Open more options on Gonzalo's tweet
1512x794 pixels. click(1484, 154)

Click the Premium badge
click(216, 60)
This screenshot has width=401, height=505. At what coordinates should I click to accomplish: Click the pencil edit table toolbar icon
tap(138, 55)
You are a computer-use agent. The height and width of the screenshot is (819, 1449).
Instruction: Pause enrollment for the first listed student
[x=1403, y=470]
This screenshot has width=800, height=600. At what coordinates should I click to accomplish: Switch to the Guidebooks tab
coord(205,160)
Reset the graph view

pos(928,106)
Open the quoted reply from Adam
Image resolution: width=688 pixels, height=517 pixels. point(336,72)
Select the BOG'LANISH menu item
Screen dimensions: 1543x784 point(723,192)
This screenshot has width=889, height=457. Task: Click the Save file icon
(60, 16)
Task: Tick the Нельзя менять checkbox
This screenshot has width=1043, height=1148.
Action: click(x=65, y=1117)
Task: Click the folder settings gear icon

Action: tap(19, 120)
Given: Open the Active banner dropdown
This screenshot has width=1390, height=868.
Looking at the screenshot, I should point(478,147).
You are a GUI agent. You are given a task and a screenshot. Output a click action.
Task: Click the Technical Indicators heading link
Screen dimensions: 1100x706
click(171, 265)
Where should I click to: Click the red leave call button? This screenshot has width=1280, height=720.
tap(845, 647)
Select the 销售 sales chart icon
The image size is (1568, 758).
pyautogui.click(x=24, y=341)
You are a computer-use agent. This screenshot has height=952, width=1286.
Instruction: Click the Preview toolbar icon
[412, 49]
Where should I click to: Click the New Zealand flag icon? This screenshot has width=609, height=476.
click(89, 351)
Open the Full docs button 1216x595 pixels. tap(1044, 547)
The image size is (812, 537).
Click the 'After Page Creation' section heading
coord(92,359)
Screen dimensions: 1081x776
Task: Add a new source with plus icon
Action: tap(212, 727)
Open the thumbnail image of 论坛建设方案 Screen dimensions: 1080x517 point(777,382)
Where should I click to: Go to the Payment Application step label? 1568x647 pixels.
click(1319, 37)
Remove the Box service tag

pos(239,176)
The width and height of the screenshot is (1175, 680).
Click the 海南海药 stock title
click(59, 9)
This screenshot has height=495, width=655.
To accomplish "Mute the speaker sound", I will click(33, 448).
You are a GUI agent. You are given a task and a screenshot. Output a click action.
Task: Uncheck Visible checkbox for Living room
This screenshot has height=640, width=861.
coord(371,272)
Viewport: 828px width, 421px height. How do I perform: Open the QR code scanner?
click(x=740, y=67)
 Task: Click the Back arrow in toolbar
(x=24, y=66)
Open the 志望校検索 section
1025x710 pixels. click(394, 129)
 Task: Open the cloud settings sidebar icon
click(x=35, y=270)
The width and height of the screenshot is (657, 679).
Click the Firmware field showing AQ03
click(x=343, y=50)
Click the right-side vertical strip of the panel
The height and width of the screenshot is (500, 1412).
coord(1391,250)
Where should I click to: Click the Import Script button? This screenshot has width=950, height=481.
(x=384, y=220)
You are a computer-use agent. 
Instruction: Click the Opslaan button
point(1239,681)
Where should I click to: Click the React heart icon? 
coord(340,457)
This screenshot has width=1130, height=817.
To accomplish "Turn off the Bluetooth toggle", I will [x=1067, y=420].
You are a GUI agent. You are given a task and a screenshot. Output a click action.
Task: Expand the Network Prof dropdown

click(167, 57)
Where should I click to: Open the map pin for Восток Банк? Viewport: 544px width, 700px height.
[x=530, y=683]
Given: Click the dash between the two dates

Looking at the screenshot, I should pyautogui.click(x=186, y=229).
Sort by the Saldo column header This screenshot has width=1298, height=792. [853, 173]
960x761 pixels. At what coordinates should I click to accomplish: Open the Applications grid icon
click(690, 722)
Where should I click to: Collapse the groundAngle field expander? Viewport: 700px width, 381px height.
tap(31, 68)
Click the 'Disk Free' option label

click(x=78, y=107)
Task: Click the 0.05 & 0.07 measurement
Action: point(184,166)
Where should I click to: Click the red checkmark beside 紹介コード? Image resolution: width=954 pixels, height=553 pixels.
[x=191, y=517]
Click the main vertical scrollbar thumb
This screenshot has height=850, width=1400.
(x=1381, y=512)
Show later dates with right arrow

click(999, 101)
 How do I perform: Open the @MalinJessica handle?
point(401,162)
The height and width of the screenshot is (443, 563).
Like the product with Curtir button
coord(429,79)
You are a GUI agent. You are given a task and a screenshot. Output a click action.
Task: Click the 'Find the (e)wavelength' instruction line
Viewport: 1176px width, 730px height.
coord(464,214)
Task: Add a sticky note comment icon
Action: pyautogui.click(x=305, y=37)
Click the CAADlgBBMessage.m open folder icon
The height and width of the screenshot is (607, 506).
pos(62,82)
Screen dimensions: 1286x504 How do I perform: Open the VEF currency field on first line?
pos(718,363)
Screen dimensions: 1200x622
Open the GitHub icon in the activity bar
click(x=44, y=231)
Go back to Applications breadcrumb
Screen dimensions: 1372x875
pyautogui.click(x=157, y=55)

##########

◆ WORK INSTRUCTIONS:
Copy the entire listing exactly. Do not skip a line.

◆ ANSWER SPACE:
Open more options on Gonzalo's tweet
1512x794 pixels. click(1484, 154)

Click the Premium badge
click(216, 60)
This screenshot has width=401, height=505. At what coordinates should I click to accomplish: Click the pencil edit table toolbar icon
tap(138, 55)
You are a computer-use agent. The height and width of the screenshot is (819, 1449).
Instruction: Pause enrollment for the first listed student
[x=1403, y=470]
This screenshot has width=800, height=600. At what coordinates should I click to accomplish: Switch to the Guidebooks tab
coord(205,160)
Reset the graph view

pos(928,106)
Open the quoted reply from Adam
Image resolution: width=688 pixels, height=517 pixels. point(336,72)
Select the BOG'LANISH menu item
Screen dimensions: 1543x784 point(723,192)
This screenshot has width=889, height=457. Task: Click the Save file icon
(60, 16)
Task: Tick the Нельзя менять checkbox
This screenshot has width=1043, height=1148.
Action: click(x=65, y=1117)
Task: Click the folder settings gear icon

Action: tap(19, 120)
Given: Open the Active banner dropdown
This screenshot has width=1390, height=868.
Looking at the screenshot, I should point(478,147).
You are a GUI agent. You are given a task and a screenshot. Output a click action.
Task: Click the Technical Indicators heading link
Screen dimensions: 1100x706
click(171, 265)
Where should I click to: Click the red leave call button? This screenshot has width=1280, height=720.
tap(845, 647)
Select the 销售 sales chart icon
The image size is (1568, 758).
pyautogui.click(x=24, y=341)
You are a computer-use agent. This screenshot has height=952, width=1286.
Instruction: Click the Preview toolbar icon
[412, 49]
Where should I click to: Click the New Zealand flag icon? This screenshot has width=609, height=476.
click(89, 351)
Open the Full docs button 1216x595 pixels. tap(1044, 547)
The image size is (812, 537).
Click the 'After Page Creation' section heading
coord(92,359)
Screen dimensions: 1081x776
Task: Add a new source with plus icon
Action: tap(212, 727)
Open the thumbnail image of 论坛建设方案 Screen dimensions: 1080x517 point(777,382)
Where should I click to: Go to the Payment Application step label? 1568x647 pixels.
click(1319, 37)
Remove the Box service tag

pos(239,176)
The width and height of the screenshot is (1175, 680).
Click the 海南海药 stock title
click(59, 9)
This screenshot has height=495, width=655.
To accomplish "Mute the speaker sound", I will click(33, 448).
You are a GUI agent. You are given a task and a screenshot. Output a click action.
Task: Uncheck Visible checkbox for Living room
This screenshot has height=640, width=861.
coord(371,272)
Viewport: 828px width, 421px height. How do I perform: Open the QR code scanner?
click(x=740, y=67)
 Task: Click the Back arrow in toolbar
(x=24, y=66)
Open the 志望校検索 section
1025x710 pixels. click(394, 129)
 Task: Open the cloud settings sidebar icon
click(x=35, y=270)
The width and height of the screenshot is (657, 679).
Click the Firmware field showing AQ03
click(x=343, y=50)
Click the right-side vertical strip of the panel
The height and width of the screenshot is (500, 1412).
coord(1391,250)
Where should I click to: Click the Import Script button? This screenshot has width=950, height=481.
(x=384, y=220)
You are a computer-use agent. 
Instruction: Click the Opslaan button
point(1239,681)
Where should I click to: Click the React heart icon? 
coord(340,457)
This screenshot has width=1130, height=817.
To accomplish "Turn off the Bluetooth toggle", I will [x=1067, y=420].
You are a GUI agent. You are given a task and a screenshot. Output a click action.
Task: Expand the Network Prof dropdown

click(167, 57)
Where should I click to: Open the map pin for Восток Банк? Viewport: 544px width, 700px height.
[x=530, y=683]
Given: Click the dash between the two dates

Looking at the screenshot, I should pyautogui.click(x=186, y=229).
Sort by the Saldo column header This screenshot has width=1298, height=792. [853, 173]
960x761 pixels. At what coordinates should I click to accomplish: Open the Applications grid icon
click(690, 722)
Where should I click to: Collapse the groundAngle field expander? Viewport: 700px width, 381px height.
tap(31, 68)
Click the 'Disk Free' option label

click(x=78, y=107)
Task: Click the 0.05 & 0.07 measurement
Action: point(184,166)
Where should I click to: Click the red checkmark beside 紹介コード? Image resolution: width=954 pixels, height=553 pixels.
[x=191, y=517]
Click the main vertical scrollbar thumb
This screenshot has height=850, width=1400.
(x=1381, y=512)
Show later dates with right arrow

click(999, 101)
 How do I perform: Open the @MalinJessica handle?
point(401,162)
The height and width of the screenshot is (443, 563).
Like the product with Curtir button
coord(429,79)
You are a GUI agent. You are given a task and a screenshot. Output a click action.
Task: Click the 'Find the (e)wavelength' instruction line
Viewport: 1176px width, 730px height.
coord(464,214)
Task: Add a sticky note comment icon
Action: pyautogui.click(x=305, y=37)
Click the CAADlgBBMessage.m open folder icon
The height and width of the screenshot is (607, 506).
pos(62,82)
Screen dimensions: 1286x504 How do I perform: Open the VEF currency field on first line?
pos(718,363)
Screen dimensions: 1200x622
Open the GitHub icon in the activity bar
click(x=44, y=231)
Go back to Applications breadcrumb
Screen dimensions: 1372x875
pyautogui.click(x=157, y=55)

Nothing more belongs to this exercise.